Quasi-Monte Carlo Methods Matrix Computations Markov Chains Quasirandom Sequences
Issue Date:
2010
Publisher:
Institute of Mathematics and Informatics Bulgarian Academy of Sciences
Citation:
Serdica Journal of Computing, Vol. 4, No 1, (2010), 57p-72p
Abstract:
We present quasi-Monte Carlo analogs of Monte Carlo methods
for some linear algebra problems: solving systems of linear equations,
computing extreme eigenvalues, and matrix inversion.
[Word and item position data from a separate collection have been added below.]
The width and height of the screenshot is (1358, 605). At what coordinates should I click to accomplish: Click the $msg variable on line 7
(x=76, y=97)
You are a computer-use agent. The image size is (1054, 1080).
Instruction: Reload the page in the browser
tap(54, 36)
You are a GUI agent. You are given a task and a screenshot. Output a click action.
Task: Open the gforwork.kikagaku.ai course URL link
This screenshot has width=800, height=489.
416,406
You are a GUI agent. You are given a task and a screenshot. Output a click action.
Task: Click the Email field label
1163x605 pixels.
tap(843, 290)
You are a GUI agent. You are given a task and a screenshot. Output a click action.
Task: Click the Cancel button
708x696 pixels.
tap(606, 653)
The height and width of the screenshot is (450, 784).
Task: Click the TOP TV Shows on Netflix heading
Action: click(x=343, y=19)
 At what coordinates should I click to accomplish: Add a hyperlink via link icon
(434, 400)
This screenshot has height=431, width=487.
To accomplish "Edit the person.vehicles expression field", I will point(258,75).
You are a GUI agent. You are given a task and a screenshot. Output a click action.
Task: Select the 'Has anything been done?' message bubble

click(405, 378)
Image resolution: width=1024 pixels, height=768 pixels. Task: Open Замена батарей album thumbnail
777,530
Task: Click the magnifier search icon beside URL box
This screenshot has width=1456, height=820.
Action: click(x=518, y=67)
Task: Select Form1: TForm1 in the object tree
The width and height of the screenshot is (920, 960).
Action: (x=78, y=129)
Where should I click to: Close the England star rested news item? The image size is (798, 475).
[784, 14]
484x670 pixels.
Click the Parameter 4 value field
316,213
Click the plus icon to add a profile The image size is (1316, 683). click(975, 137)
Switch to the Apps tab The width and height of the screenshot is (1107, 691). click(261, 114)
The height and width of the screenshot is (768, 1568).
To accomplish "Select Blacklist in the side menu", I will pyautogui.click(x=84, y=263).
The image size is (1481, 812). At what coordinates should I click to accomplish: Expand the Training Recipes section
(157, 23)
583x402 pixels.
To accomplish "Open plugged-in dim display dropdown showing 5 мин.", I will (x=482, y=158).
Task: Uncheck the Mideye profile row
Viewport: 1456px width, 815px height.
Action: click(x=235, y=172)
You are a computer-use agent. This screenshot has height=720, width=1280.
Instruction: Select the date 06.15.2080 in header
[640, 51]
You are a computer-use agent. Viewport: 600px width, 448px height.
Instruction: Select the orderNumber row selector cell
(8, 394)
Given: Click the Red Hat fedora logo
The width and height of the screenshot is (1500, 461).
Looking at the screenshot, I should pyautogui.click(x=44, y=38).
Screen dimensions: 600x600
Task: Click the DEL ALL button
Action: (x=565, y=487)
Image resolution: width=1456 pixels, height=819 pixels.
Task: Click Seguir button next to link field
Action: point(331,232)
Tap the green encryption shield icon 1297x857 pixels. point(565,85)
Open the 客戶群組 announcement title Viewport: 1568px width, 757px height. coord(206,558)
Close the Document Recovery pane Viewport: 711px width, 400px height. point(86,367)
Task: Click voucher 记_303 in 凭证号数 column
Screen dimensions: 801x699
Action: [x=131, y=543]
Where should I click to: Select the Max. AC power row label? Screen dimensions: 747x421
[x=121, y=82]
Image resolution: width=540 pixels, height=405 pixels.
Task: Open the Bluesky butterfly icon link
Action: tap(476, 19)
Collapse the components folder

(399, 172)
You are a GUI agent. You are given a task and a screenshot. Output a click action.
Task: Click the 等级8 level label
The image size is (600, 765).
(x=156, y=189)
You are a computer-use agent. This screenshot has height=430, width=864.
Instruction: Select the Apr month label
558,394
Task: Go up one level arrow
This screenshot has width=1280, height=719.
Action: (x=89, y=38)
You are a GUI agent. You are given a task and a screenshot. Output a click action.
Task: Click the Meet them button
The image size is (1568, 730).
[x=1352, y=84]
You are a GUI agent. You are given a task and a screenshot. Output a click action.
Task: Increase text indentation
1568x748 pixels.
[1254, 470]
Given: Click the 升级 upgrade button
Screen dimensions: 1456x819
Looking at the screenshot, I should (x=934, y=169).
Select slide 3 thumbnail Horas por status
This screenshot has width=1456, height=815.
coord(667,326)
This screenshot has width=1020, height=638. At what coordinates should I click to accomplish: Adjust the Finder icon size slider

Reformulating the
problems as solving integral equations with a special kernels and domains
permits us to analyze the quasi-Monte Carlo methods with bounds from
numerical integration. Standard Monte Carlo methods for integration provide
a convergence rate of O(N^(−1/2)) using N samples. Quasi-Monte Carlo
methods use quasirandom sequences with the resulting convergence rate for
numerical integration as good as O((logN)^k)N^(−1)). We have shown theoretically
and through numerical tests that the use of quasirandom sequences
improves both the magnitude of the error and the convergence rate of the
considered Monte Carlo methods. We also analyze the complexity of considered
quasi-Monte Carlo algorithms and compare them to the complexity
of the analogous Monte Carlo and deterministic algorithms.